You can find several AI text detectors freely available online. The AI Content Detector claims to be 97.8% reliable and can examine any piece of text for signs that it wasn’t written by a human. This is done by training the detector on the methods and patterns used by tools like ChatGPT and other Large Language Models when they create text. It then matches this information against the submitted text to attempt to determine if it is natural human writing or AI-created text.
This is possible because, to a computer, AI content is relatively predictable, being based on probabilities. This means that a concept called “perplexity” can be used to work out whether the text uses language that is highly probable or not. If it consistently uses the most probable language, there’s a higher chance it’s created by AI.
If it’s important that you know with a high degree of assurance, you can check it against multiple AI detectors. Other useful tools are the Writer AI Content Detector and Crossplag.
For detecting Deepfakes, companies including Facebook and Microsoft are collaborating on the Deepfake Detection Challenge. This project regularly releases datasets that can be used to train detection algorithms. It’s also inspired a contest on the collaborative data science portal Kaggle, with users competing to find the most effective algorithms.
Recognizing the threat that AI-generated video and images could pose to national security, military organizations have joined the fight too. The US Defense Department Advanced Research Projects Agency (DARPA) has created tools that aim to determine whether images have been created or manipulated by AI. One of the tools, known as MediFor, works by comparing the AI-generated image to real-world images, looking for telltale signs such as variations in the effect of lighting and coloring that don’t correspond with reality. Another, known as SemaFor, analyzes the context between pictures and text captions or news stories accompanying them.
Finally, we shouldn’t overlook the role that human judgment and critical thinking can play in AI content detection. Humans have a sense of “gut instinct” that – while certainly not infallible – can help us when it comes to determining authenticity. Casting a critical eye and applying what we know – is Joe Biden really likely to create a video of himself singing along to Baby Shark? – is essential, rather than delegating all responsibility to machines.
The Future of AI Detection – An Arms Race?
It’s likely we are only witnessing the very early stages of what will be an “arms race” scenario as AI becomes more efficient at creating lifelike content, and the creators of detection tools race to keep up.

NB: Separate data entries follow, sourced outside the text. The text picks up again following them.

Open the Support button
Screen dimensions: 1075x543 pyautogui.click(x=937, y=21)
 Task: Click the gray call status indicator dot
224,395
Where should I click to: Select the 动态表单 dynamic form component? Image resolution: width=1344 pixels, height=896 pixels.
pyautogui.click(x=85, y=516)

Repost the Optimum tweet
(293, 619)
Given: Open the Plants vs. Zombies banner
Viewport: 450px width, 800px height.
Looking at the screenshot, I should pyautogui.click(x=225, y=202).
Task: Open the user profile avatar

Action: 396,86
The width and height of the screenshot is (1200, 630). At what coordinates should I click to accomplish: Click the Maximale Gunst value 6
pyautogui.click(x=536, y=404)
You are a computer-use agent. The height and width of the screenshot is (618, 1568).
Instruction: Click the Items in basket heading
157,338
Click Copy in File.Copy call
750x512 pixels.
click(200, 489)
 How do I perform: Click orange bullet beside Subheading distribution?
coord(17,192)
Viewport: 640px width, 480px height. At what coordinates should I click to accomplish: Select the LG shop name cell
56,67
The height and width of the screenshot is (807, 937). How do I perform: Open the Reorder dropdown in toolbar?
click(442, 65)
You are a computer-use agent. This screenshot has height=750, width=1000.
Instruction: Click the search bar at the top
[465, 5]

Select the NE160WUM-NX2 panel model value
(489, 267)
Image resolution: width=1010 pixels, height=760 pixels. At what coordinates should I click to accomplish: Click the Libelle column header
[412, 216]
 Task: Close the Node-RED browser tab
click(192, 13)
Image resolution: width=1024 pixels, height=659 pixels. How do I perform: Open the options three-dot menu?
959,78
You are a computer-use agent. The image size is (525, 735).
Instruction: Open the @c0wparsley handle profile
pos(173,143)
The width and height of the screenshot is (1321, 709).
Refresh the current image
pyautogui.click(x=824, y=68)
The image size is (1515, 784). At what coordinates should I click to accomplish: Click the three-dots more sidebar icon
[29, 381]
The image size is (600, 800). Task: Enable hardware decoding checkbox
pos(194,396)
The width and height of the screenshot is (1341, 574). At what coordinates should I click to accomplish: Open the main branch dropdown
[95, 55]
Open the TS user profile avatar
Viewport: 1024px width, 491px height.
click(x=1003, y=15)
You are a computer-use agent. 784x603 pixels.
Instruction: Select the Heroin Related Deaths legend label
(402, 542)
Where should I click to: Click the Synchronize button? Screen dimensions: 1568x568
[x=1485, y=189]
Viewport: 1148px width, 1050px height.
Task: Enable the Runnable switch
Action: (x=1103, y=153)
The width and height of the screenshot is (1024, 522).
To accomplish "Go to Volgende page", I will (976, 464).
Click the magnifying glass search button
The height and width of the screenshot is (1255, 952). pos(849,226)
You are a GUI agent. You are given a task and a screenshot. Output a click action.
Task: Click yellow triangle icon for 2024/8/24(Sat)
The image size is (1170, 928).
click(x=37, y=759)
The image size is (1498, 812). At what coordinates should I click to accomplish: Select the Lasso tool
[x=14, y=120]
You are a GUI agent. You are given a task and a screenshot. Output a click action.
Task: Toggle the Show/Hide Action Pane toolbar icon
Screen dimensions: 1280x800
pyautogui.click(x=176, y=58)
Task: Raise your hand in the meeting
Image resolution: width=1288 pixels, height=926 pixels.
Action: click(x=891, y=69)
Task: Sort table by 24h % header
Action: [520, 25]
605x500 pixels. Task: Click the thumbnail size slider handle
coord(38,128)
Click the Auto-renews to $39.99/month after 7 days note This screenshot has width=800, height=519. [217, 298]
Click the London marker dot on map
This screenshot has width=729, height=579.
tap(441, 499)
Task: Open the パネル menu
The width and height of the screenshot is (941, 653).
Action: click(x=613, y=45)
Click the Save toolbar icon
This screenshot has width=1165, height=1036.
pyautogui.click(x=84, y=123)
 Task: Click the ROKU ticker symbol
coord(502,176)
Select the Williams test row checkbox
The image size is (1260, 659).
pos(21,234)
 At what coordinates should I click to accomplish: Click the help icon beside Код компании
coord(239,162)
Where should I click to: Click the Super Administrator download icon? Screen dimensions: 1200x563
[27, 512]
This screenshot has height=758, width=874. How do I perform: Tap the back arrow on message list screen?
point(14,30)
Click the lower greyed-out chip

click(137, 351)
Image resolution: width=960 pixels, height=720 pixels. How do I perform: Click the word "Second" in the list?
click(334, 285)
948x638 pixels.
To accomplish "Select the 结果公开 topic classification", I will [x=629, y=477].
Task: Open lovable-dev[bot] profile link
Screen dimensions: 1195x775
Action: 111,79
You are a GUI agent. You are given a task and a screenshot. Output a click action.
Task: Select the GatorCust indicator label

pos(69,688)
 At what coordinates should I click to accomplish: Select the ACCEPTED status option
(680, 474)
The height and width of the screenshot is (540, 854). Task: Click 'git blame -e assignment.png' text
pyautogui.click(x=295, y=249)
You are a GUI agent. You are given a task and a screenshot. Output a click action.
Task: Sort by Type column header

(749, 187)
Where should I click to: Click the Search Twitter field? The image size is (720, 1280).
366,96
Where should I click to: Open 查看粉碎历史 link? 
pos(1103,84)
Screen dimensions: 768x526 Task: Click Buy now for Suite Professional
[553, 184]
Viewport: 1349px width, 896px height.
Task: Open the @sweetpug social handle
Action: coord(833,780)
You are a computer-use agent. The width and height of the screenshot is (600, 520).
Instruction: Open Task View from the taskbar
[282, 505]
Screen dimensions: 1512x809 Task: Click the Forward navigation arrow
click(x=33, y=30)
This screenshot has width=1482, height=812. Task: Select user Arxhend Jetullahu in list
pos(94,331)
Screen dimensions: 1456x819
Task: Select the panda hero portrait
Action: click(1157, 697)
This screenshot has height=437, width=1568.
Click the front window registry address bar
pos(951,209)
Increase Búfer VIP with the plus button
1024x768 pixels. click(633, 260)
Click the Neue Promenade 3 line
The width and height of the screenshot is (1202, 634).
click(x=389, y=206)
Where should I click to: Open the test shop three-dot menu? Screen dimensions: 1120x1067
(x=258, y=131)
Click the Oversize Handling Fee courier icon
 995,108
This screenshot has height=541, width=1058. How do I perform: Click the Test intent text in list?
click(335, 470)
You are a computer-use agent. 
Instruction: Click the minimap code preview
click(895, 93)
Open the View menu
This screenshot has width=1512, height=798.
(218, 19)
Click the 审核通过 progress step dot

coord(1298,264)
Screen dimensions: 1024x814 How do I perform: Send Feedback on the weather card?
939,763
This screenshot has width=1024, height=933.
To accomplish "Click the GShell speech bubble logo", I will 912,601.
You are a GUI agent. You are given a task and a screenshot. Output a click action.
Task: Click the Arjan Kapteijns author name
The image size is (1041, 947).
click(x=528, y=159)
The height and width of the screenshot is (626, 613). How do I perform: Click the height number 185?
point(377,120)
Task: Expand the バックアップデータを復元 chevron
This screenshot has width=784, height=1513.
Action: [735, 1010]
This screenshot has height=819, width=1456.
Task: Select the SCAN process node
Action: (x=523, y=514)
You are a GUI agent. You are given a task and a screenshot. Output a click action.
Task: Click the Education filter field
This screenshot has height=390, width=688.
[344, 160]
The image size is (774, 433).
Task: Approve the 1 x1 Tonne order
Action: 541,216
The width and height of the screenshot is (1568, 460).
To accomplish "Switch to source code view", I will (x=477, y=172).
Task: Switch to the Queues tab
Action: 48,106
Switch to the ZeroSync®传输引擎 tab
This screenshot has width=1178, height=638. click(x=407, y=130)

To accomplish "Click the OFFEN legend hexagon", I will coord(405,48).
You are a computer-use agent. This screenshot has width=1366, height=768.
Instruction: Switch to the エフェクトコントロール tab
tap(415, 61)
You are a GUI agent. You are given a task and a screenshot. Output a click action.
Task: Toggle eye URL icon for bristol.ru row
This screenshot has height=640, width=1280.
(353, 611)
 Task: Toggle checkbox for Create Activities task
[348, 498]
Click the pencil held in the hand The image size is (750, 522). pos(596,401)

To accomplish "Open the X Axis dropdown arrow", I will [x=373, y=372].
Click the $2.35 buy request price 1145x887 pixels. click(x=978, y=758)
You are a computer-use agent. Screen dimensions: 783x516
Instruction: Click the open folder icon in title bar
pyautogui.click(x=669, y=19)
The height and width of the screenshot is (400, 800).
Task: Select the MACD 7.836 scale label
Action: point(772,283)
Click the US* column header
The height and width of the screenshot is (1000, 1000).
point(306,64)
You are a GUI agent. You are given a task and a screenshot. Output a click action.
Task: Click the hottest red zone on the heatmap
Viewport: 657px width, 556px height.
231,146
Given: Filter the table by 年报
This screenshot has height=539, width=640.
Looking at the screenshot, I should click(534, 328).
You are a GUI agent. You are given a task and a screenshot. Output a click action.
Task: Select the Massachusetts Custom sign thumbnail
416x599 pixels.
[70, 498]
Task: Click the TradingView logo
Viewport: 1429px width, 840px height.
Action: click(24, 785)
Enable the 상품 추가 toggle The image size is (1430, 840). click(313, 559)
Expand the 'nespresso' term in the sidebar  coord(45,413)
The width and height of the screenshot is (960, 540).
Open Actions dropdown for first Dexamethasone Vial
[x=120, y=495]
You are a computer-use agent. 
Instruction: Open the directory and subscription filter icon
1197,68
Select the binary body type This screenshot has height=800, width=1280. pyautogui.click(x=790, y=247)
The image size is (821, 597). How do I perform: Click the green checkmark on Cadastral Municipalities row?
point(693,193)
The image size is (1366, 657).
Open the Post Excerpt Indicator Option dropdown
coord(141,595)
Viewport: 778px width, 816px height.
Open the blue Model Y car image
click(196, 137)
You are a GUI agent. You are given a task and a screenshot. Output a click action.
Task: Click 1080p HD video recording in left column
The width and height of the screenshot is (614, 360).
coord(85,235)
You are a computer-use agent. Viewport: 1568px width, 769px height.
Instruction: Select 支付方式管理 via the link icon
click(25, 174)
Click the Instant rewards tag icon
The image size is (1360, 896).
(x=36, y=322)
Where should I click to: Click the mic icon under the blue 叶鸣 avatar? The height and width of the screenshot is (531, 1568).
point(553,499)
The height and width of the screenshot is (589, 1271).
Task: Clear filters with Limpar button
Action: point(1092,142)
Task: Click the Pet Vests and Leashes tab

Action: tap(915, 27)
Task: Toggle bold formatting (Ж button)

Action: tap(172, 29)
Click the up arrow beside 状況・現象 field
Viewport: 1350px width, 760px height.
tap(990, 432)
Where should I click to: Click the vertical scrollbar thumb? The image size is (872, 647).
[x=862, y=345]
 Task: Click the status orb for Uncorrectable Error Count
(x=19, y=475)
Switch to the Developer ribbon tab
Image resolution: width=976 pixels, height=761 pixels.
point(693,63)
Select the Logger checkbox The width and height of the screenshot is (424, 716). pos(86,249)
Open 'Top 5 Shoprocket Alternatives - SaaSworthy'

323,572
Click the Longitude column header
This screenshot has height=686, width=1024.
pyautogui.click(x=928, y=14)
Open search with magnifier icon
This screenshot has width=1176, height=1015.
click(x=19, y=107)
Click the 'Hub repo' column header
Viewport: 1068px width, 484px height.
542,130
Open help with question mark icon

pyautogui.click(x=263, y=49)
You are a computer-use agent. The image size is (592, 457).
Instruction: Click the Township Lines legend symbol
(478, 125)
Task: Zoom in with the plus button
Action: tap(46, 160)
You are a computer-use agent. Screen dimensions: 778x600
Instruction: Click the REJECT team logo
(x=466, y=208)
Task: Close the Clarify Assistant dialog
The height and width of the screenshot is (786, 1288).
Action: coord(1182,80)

This isn’t a battle that will be fought only between technologists. As the implications for society become clearer, governments and citizen’s groups will find they have an important role as legislators, educators, and custodians of “the truth.” If we discover that we are no longer able to trust what we read, watch, see and hear, our ability to make informed decisions in every walk of life, from politics to science, will be compromised.
Bringing together technological solutions, human judgment, and the informed oversight and intervention, when necessary, of regulators and lawmakers will be our best defense against these emerging challenges.